I have read a book mentioned about light vs. shadow as follows:
“If the light on the object is warm, you will have cool shadows. If the light on the subject is cool, you will have warm shadows.”
This is a little confusion to me. I understand that to paint cool shadows means the color that contains blue or violet.
But what does it means to paint warm shadows? Does it means cool color but warmer than the subject?
Does any of you can explain it to me in a tangible term by using the name of the color as samples? I think it would be more understandable.
Thank you very much.
10-29-2003, 07:23 AM
Ead, it is not quite as simple as NAMING a colour for you to use. So much depends on what is NEXT to, or surrounding, a colour, that will affects its warmth, or coolness. Also a lot depends on what the shadow is falling on!
The general principle of cool light, warm shadow; warm light, cool shadow, is a good one to bear in mind.
So.... if there is sunlight in the scene, or warm light from a spotlight, then the shadow of the object will be cool, and MAY contain blues or purples - particularly if the shadow falls on something white.....However, if the shadow is falling on a red cloth, for example, there may be very little actual blue in the shadow, the shadow will be much more a dark, cool red (moving towards purple and blue), while the warmly lit areas will be more of a hot red - orangey red.
If there is cool light in the scene - an overcast day, or a fluorescent light, then the lit parts will be coolER, and the shadow parts will be warmER. I hope you can understand the distinction.
Just to make things even clearer:
Sunlight falling onto white will warm the white, making it creamy-coloured, or even slightly pink (depending on the time of day) and the shadows will be blue or purple.
Cool light falling onto white will mean that the white will appear a cool, bluish-white, and the shadows will be warmer . However, The colour of those shadows will need careful observation. So much will depend on what is in the subject ... a red apple on a white cloth may throw a reddish colour down onto the white, for example. A nearby orange brick wall may throw some orange into the shadow. You have to look hard.
If you train yourself to look hard at the lights, and the shadows, and try to analyse the colours carefully rather than use a formula (ok, there is sunshine so I will make all my shadows blue), then you will be OK. Look really carefully, to see how the colours in the scene compare, asking yourself "What is the temperature of the light? "is this area warm, or cool? How warm? How cool? (and having decided, then...) What colours do I need to show, amd emphasise that? And how light or dark is it compared to that part?" and so on.

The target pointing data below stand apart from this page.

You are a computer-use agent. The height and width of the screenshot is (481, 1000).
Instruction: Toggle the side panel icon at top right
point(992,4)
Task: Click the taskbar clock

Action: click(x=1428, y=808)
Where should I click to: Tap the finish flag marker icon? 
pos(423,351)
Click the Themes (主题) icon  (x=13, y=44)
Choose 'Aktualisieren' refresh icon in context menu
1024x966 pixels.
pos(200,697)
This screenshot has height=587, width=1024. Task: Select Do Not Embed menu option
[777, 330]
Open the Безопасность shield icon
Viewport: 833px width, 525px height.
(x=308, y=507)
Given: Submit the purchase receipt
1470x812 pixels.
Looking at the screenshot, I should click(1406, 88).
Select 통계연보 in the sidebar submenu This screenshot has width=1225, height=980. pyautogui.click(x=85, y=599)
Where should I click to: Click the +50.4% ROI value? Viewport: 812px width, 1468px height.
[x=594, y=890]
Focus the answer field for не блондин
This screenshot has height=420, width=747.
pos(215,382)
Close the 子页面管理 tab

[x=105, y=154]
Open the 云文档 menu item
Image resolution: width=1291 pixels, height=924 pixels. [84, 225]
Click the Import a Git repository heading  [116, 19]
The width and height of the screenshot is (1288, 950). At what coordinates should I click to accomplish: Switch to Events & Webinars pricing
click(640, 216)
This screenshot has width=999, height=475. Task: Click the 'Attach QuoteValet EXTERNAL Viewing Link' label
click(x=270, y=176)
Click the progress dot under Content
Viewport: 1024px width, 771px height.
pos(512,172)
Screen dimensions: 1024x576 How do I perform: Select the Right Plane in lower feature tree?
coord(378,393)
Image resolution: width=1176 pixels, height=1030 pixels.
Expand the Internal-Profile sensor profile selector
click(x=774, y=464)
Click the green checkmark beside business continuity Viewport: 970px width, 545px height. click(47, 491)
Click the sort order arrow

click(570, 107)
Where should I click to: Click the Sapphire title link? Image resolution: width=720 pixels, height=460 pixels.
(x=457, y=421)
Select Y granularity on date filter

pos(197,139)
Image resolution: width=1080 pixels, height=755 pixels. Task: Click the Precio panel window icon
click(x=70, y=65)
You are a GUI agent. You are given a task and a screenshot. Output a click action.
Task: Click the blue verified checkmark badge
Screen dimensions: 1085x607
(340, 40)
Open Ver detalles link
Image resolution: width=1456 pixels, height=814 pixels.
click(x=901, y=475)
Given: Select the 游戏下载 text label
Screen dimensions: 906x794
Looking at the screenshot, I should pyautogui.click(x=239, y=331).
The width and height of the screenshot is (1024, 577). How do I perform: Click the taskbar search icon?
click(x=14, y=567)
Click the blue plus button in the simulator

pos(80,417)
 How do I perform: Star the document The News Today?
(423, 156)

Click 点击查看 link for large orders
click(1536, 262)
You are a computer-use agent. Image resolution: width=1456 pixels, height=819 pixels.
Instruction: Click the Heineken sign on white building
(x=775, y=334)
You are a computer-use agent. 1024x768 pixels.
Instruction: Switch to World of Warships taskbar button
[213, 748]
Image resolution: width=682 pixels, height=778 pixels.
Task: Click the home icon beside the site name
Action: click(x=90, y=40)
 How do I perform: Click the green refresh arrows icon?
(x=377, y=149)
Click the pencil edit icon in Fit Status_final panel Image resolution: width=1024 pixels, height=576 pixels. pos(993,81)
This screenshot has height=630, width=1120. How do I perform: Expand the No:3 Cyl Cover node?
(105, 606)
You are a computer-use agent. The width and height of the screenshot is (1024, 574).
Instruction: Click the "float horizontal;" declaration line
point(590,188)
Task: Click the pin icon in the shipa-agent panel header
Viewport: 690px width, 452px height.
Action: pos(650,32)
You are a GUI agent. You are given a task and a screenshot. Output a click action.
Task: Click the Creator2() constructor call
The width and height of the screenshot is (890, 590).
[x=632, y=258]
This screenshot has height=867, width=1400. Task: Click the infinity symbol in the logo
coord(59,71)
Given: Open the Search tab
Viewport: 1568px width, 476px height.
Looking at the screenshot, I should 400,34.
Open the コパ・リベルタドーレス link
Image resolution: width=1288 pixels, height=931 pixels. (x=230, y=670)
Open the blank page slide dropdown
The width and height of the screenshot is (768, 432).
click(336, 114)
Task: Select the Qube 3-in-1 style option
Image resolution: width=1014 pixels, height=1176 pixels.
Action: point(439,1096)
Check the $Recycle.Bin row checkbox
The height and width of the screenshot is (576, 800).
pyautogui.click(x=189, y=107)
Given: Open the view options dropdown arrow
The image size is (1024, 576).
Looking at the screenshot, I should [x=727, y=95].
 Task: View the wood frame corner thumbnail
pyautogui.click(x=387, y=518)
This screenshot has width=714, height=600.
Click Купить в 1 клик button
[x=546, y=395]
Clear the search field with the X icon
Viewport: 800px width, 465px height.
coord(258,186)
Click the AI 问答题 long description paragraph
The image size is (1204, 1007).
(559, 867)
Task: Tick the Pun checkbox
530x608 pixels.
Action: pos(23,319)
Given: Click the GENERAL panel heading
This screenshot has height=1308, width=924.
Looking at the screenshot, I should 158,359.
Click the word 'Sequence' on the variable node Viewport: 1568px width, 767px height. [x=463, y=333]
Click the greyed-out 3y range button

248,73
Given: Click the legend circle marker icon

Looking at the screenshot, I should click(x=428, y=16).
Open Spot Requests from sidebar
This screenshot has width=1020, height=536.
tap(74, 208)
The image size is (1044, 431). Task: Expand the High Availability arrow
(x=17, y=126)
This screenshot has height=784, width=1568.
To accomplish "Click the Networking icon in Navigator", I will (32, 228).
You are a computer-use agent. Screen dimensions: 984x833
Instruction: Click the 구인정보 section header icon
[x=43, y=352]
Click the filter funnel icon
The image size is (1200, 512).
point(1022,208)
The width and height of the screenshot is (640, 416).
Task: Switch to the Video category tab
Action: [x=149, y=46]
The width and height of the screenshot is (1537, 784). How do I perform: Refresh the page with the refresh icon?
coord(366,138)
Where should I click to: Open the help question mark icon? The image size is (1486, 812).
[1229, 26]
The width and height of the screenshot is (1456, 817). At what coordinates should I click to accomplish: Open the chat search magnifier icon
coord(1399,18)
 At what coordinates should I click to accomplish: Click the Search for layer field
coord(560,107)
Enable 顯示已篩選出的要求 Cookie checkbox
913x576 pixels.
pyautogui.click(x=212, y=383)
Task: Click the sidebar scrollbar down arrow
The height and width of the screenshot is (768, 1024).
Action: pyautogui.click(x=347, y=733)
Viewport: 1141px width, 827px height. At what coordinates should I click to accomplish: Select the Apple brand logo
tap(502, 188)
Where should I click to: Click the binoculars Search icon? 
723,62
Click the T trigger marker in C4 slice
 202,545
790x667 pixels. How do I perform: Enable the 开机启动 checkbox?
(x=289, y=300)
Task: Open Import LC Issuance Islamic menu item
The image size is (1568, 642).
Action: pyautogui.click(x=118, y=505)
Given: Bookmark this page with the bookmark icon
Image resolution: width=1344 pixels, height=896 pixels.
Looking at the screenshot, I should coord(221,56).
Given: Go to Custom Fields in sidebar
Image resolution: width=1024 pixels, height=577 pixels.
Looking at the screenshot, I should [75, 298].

Using a specific colour, as you asked initially, is a good way to end up with a picture which doesn't work.
Thanks a lot for taking time explain these difficult problems to me.
Your sample about white -- bluish, pinkish, creamy and so on is what I meant about mentioning the color. They make more sense to me and give me a clearer understanding about the meaning of cool light, warm shadow.
You are not just an excellent artist but a great lecturer too.